09. Februar 2010, 19:34 Uhr

Auch private Hilfspolizisten verteilen jetzt »Knöllchen«

Gießen (mö). Sie tragen die Uniformen mit dem Hoheitszeichen der Stadt Gießen und sind dennoch keine Beschäftigten der Kommune. Die Rede ist von den privaten Hilfspolizisten, die die städtische Ordnungstruppe seit Ende letzten Jahres verstärken.
09. Februar 2010, 19:34 Uhr

Wie der zuständige Stadtrat Thomas Rausch auf Anfrage bestätigte, tun vier »Hipos«, die von einer privaten Sicherheitsfirma kommen, Dienst für die Stadt Gießen. Ihr Betätigungsfeld beschränke sich ausschließlich auf die Überwachung des ruhenden Verkehrs, betonte Rausch.

Nach seinen Worten zahlt die Stadt für die vier privaten Hipos Stundensätze an die Sicherheitsfirma. Es handele sich bei den Mitarbeitern um »voll ausgebildete Kräfte«, die die städtische Ordnungsverwaltung in die Lage versetzten, »viel flexibler« auf die zahlreichen Wünsche aus der Bevölkerung nach mehr Präsenz der Hilfspolizei zu reagieren. »Wir haben damit mehr Ressourcen für andere Aufgaben frei«, sagte Rausch, der in diesem Zusammenhang unter anderem auf die Forderungen nach mehr Geschwindigkeitskontrollen verweist.
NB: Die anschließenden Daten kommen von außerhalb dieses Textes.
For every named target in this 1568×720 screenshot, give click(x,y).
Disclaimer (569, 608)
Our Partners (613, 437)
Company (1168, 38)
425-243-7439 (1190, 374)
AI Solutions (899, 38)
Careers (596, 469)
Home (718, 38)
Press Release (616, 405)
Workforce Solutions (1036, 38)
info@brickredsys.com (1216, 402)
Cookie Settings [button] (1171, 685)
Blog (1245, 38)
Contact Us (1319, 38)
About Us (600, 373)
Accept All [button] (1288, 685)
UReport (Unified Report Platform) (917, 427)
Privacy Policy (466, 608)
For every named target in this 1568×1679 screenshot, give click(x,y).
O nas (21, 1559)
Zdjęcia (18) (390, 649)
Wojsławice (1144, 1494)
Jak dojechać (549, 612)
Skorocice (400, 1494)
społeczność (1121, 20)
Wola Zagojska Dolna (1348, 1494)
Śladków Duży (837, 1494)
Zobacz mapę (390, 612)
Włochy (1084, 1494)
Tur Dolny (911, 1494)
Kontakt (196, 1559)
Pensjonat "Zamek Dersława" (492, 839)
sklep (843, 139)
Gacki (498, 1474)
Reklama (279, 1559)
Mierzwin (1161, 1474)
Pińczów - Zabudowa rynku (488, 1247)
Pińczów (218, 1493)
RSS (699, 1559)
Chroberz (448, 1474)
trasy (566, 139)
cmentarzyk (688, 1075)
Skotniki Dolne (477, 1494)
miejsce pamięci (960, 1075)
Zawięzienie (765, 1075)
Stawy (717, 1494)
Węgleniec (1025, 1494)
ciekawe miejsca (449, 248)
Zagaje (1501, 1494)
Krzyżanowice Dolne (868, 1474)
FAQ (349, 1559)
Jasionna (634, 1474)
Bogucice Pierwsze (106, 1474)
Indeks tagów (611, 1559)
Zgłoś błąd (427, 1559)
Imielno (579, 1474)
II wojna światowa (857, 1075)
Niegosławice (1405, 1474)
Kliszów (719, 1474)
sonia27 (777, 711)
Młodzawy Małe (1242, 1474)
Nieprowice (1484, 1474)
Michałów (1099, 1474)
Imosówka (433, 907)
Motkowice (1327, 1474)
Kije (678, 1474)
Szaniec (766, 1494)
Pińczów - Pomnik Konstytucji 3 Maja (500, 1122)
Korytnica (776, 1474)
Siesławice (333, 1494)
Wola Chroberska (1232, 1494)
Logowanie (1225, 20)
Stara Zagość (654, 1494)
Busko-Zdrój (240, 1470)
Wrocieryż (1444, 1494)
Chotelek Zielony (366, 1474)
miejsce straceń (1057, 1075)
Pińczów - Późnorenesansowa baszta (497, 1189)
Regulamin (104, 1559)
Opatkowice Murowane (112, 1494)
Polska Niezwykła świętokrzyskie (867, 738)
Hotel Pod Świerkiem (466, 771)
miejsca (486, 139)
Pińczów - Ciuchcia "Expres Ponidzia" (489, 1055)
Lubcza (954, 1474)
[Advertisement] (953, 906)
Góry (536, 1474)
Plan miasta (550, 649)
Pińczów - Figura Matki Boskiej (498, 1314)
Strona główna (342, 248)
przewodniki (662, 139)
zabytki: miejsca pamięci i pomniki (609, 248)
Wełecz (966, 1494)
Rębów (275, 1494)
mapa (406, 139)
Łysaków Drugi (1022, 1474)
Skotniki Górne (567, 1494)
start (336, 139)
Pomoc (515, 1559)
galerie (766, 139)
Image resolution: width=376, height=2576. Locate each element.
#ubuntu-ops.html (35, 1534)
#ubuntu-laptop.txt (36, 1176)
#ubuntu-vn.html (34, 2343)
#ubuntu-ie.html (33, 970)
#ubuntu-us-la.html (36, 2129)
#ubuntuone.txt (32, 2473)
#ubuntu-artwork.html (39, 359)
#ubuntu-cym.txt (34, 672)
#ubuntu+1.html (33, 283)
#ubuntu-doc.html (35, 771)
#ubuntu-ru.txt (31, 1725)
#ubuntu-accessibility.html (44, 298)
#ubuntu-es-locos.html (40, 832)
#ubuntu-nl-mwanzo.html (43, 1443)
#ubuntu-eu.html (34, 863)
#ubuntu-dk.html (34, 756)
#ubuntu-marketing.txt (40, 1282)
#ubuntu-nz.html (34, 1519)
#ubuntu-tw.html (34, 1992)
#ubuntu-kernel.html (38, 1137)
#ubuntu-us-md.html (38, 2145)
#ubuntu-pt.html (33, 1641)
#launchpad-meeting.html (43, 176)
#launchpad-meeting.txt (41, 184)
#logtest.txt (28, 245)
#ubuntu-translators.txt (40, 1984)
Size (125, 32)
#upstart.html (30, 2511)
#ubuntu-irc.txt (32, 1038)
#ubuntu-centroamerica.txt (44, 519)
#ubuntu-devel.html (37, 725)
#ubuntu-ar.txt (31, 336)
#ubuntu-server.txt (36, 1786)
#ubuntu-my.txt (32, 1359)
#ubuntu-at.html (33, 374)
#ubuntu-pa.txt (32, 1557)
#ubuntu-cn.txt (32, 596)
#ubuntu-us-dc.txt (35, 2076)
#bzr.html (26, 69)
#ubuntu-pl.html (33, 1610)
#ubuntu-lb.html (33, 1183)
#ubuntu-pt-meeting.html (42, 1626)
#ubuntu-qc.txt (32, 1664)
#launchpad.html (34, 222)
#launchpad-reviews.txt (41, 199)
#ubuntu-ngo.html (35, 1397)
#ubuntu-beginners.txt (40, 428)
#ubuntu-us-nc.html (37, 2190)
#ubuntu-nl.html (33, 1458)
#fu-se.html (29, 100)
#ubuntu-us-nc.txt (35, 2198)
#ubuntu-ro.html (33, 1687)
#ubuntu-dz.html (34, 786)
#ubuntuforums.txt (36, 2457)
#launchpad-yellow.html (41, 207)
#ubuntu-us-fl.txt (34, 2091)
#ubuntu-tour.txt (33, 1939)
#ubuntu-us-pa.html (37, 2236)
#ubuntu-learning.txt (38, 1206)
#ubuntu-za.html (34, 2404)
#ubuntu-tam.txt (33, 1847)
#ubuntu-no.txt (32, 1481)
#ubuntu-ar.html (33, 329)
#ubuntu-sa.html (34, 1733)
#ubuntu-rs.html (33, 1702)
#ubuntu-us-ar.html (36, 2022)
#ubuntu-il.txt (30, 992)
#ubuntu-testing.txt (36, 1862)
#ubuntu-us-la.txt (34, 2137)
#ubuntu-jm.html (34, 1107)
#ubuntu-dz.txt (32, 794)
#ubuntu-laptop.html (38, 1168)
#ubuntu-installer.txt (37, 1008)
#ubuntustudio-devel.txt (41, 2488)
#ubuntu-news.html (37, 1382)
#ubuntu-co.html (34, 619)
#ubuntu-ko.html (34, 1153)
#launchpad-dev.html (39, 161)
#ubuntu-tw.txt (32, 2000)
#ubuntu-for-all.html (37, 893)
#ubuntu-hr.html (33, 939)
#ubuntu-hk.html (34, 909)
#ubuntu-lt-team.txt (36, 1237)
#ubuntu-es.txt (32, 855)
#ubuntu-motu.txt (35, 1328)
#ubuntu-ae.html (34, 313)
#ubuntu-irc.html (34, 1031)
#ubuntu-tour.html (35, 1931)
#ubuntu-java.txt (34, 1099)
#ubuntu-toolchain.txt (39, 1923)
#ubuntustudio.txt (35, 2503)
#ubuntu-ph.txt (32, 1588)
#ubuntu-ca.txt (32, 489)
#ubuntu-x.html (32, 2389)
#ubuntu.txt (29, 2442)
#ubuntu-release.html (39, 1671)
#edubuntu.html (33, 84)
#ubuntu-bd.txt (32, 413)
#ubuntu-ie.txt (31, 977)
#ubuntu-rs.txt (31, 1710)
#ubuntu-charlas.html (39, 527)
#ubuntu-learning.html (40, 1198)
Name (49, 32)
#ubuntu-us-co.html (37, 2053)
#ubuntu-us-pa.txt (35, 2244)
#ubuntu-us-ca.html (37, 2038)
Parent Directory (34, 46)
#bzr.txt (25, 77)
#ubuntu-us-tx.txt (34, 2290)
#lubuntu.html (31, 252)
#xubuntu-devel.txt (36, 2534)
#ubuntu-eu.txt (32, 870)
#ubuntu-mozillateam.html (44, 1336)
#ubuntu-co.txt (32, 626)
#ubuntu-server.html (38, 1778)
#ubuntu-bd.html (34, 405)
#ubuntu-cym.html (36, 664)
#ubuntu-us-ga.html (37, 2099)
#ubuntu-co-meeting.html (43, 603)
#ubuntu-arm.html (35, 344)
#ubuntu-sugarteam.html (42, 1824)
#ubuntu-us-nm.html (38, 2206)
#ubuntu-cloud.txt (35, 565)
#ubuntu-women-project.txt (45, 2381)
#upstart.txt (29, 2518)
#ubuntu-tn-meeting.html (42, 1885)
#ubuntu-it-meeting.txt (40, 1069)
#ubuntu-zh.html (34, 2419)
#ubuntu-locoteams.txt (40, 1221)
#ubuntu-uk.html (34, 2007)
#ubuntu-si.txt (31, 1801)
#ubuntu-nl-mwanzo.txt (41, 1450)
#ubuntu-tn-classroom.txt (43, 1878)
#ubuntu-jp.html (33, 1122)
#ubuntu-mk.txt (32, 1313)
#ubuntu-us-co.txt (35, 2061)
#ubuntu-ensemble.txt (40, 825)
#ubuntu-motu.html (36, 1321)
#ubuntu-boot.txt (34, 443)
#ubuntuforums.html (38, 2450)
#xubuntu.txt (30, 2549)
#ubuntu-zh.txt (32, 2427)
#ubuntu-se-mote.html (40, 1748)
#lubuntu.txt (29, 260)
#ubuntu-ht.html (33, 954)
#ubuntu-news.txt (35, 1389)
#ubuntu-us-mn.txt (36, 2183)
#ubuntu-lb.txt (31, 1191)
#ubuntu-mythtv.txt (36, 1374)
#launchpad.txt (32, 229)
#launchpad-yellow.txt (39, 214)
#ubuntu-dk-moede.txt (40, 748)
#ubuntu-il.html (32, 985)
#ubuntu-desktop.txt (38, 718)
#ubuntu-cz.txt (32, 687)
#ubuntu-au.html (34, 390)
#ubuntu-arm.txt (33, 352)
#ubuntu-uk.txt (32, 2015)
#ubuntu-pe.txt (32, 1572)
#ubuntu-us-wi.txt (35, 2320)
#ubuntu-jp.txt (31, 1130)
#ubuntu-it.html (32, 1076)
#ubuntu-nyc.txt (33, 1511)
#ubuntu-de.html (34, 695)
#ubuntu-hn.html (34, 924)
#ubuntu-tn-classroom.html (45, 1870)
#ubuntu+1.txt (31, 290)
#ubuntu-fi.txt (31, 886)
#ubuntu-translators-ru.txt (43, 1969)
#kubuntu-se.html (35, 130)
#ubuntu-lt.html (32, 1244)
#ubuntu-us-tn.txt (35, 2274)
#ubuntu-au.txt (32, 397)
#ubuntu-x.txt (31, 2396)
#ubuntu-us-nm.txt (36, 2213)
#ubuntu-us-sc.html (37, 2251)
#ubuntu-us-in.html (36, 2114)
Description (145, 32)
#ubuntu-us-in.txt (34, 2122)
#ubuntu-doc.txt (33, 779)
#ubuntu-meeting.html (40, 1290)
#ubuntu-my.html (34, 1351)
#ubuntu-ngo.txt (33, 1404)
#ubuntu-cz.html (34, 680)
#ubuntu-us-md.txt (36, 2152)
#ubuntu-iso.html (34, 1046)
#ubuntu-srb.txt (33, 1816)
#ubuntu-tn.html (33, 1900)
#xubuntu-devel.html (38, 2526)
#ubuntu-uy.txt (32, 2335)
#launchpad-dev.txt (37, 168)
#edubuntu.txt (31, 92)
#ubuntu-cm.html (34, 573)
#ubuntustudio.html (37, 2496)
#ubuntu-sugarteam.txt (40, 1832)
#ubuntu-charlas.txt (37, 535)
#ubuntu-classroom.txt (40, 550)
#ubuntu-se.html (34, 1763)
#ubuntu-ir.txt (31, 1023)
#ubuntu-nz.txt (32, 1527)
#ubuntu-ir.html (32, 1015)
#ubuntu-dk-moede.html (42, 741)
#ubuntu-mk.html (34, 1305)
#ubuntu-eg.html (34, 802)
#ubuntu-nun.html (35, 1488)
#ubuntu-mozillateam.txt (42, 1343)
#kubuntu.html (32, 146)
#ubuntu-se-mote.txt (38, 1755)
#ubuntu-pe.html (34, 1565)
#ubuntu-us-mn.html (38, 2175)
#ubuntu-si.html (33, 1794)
In vielen anderen Städten sei der Einsatz von Mitarbeitern privater Sicherheitsdienste seit langem üblich, fügte der Ordnungsdezernent hinzu. Der Einsatz der Privaten sei auf zunächst ein Jahr begrenzt.

Die politische Zustimmung hatte der Magistrat bereits vor einem Jahr erhalten. Damals hatte die Koalition aus CDU, Grünen und FDP im Rahmen der Haushaltsberatungen beantragt, für die Bezahlung der privaten »Hipos« Mittel zur Verfügung zu stellen, um einen personellen Engpass bei den städtischen Bediensteten zu überbrücken. Damals hatte Rausch in einer Ausschusssitzung erklärt, die eigene Hilfspolizei sei aufgrund von Erkrankungen dauerhaft nur zu 75 Prozent einsatzfähig. Da Neueinstellungen zulasten des städtischen Stellenplans von der Finanzaufsicht des Regierungspräsidiums nicht genehmigt würden, habe man sich entschlossen, Privatfirmen zu beauftragen. Deren Mitarbeiter seien ausreichend qualifiziert und könnten sofort anfangen, dagegen müsste man neue städtische Kräfte erst noch ausbilden. Zeitarbeitsfirmen würden bei der Vermittlung der Ordnungshüter nicht eingeschaltet, versicherte der Magistrat.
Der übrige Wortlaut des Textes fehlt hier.